4. Construction And Recreational Activities

Setting up buildings and roads also have their share of responsibility when it comes to soil erosion as they don’t allow for the normal circulation of water. Instead, it runs off to flood nearby lands, speeded up erosion in these areas. Moreover, motor-based activities such as motocross also have the potential to disturb ecosystems and change (even if at a smaller scale compared with other causes) and erode the soil.

The Importance Of Soil, Especially Topsoil

Soil is a very important resource that allows the production of food, fiber, or forages. Despite it being a renewable resource, it renews slowly – generating three centimeters of topsoil takes 1,000 years. Therefore, protecting it is very important to guarantee effective long-term agriculture.

The main problem associated with soil erosion is that it comes along a decrease in soil productivity. A study based on the results of 40 soil associations reported that the effects of soil erosion on soil productivity was mostly the result of subsoil properties such as soil water availability, root growth or plow layer fertility – which impact yield results. In the ends, with an unfavorable subsoil, erosion is easier and yields and productivity are more greatly affected.

From Soil Erosion To Soil Regeneration

Despite the fact human activities have accelerated soil erosion, there are ways of repaying the damage we have created. From reforestation to windbreaks, stone walls or more sustainable agriculture techniques.

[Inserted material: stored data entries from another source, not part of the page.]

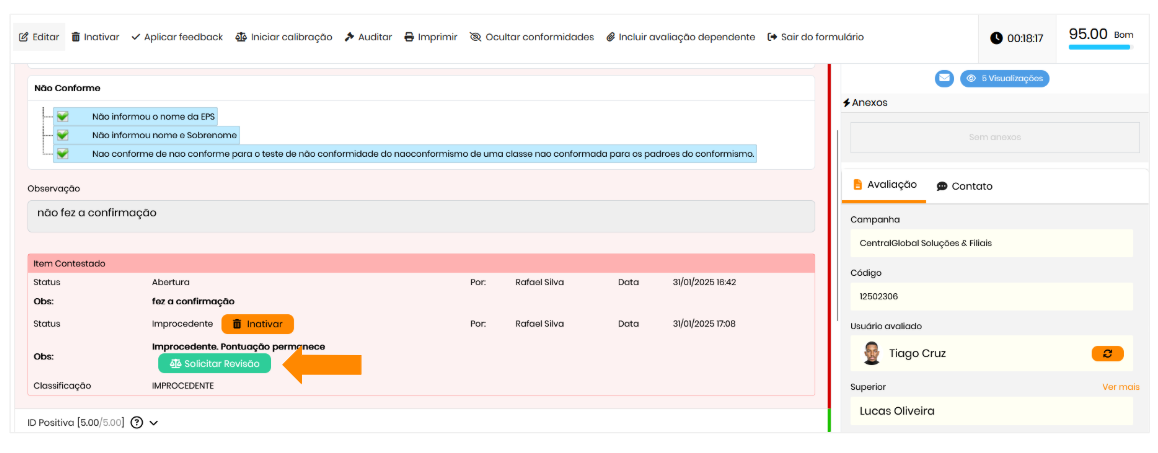The height and width of the screenshot is (453, 1158).
Task: Click the Inativar trash icon in toolbar
Action: [77, 37]
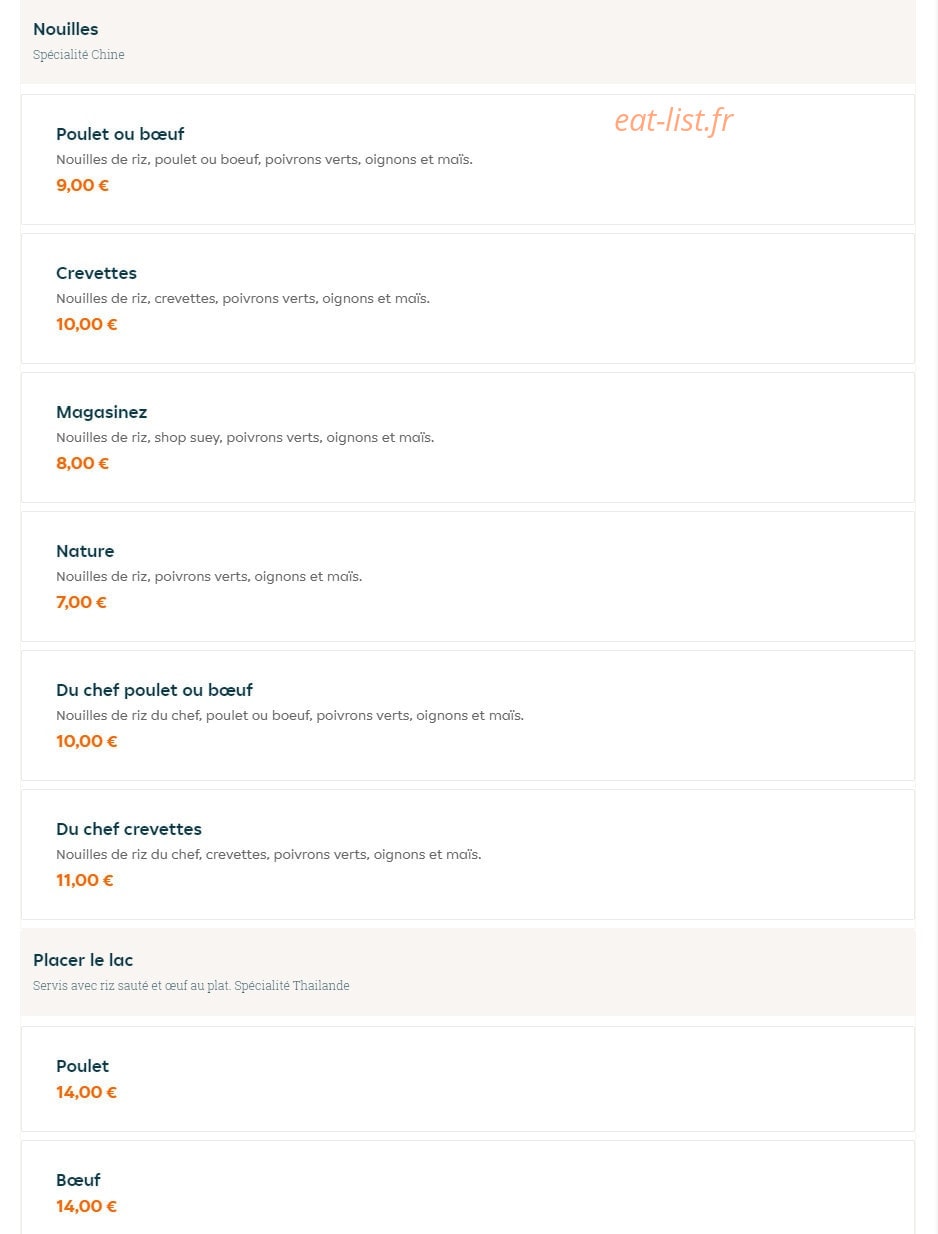Select Poulet under Placer le lac
Screen dimensions: 938x1234
click(467, 1079)
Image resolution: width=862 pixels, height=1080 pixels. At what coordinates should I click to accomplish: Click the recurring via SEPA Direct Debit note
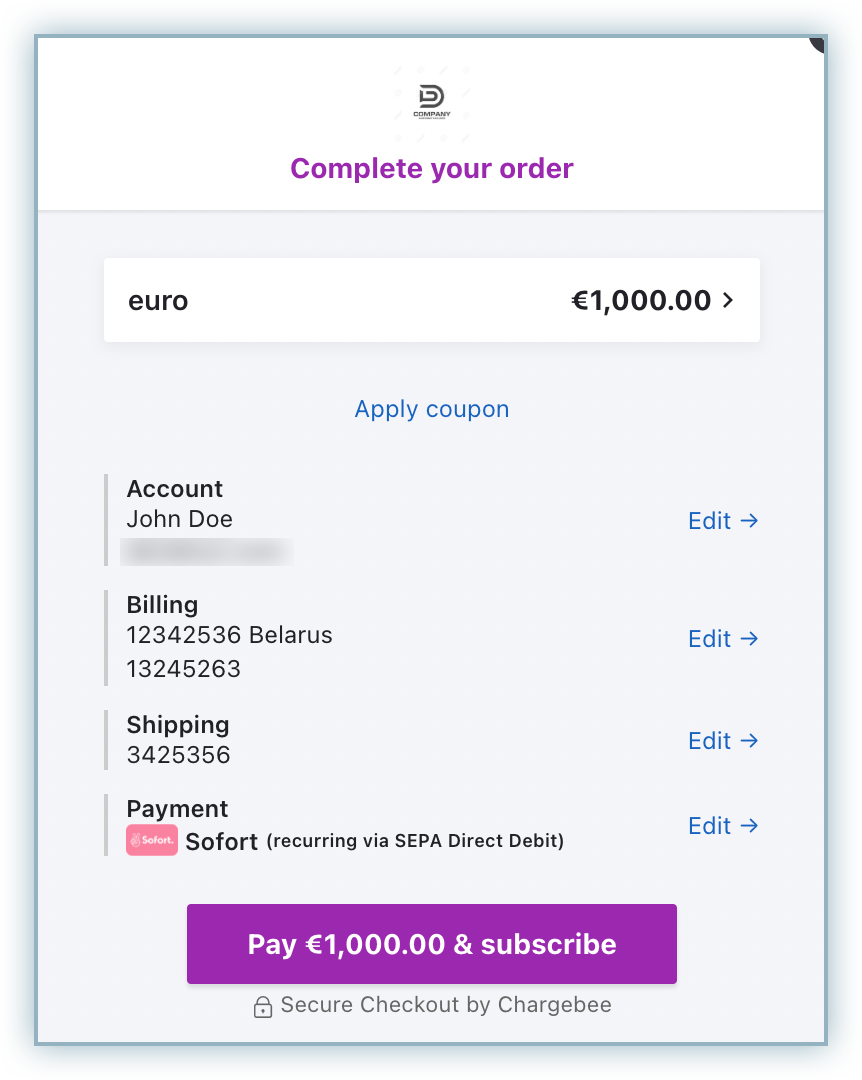point(415,841)
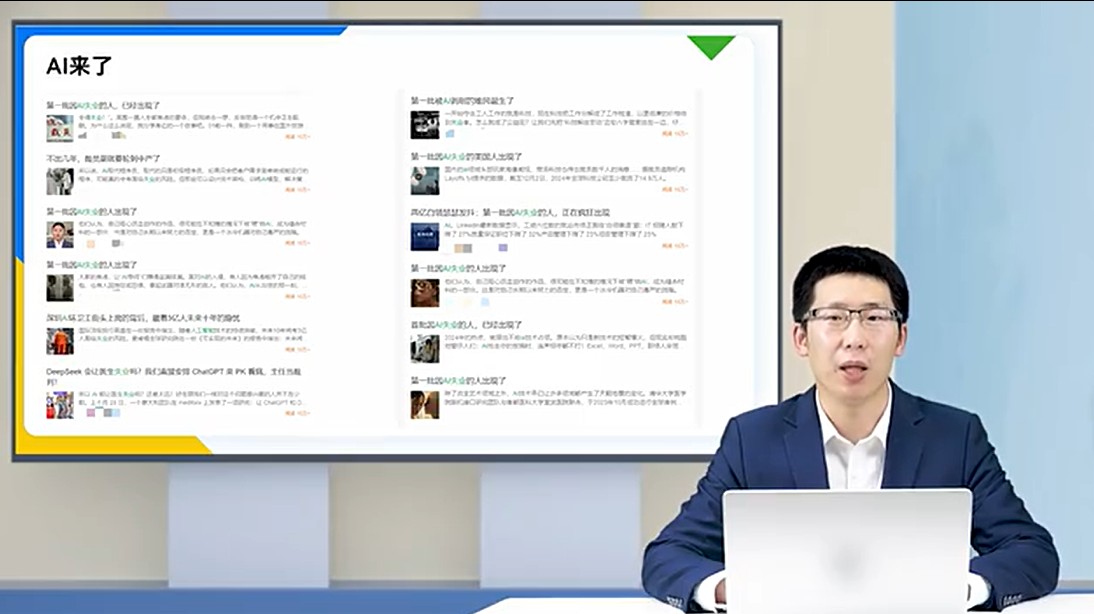
Task: Click the DeepSeek article thumbnail image
Action: pos(60,404)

Let’s analyze them in greater detail.

Fighting Soil Erosion Via Sustainable Farming Practices

Regenerative agriculture techniques have the potential to preserve and restore ecosystems and habitats and improve the quality and health of the soil.

Protecting The Soil By Planting Windbreaks

Windbreaks are linear plantings of shrubs and trees with the goal of improving crop production, protect the soil, people and livestock. According to FAO, windbreaks can reduce wind velocities for a distance approximately 15 times the height of the tallest trees. As a result, there is a lower rate of soil loss across large crop areas.

Stone Walls To Prevent Soil Erosion

According to Camera et. al (2018) the sediments accumulating behind the dry-stone walls create suitable land for farming and prevent soil erosion.

Reforestation Helps Protect The Soil

According to FAO, reforestation helps reduce sedimentation rates in downstream valleys. According to this UN agency, reforestation on unstable land and around water regions such as rivers increases the water-retention capacity of land and improve water quality, both of which benefit food production. Moreover, according to a recent Nature study, reforestation also has a tremendous potential to help fight climate change as trees capture huge amounts of CO2.

Conservation Tillage And Soil Erosion

Conservation tillage stands dor as any form of tillage that minimizes the number of tillage passes. Conservation tillage techniques have the potential to reduce the vertical movements of soil. In this way, more crop residues are left on the soil surface which reduces the soil’s exposure to water or wind erosion.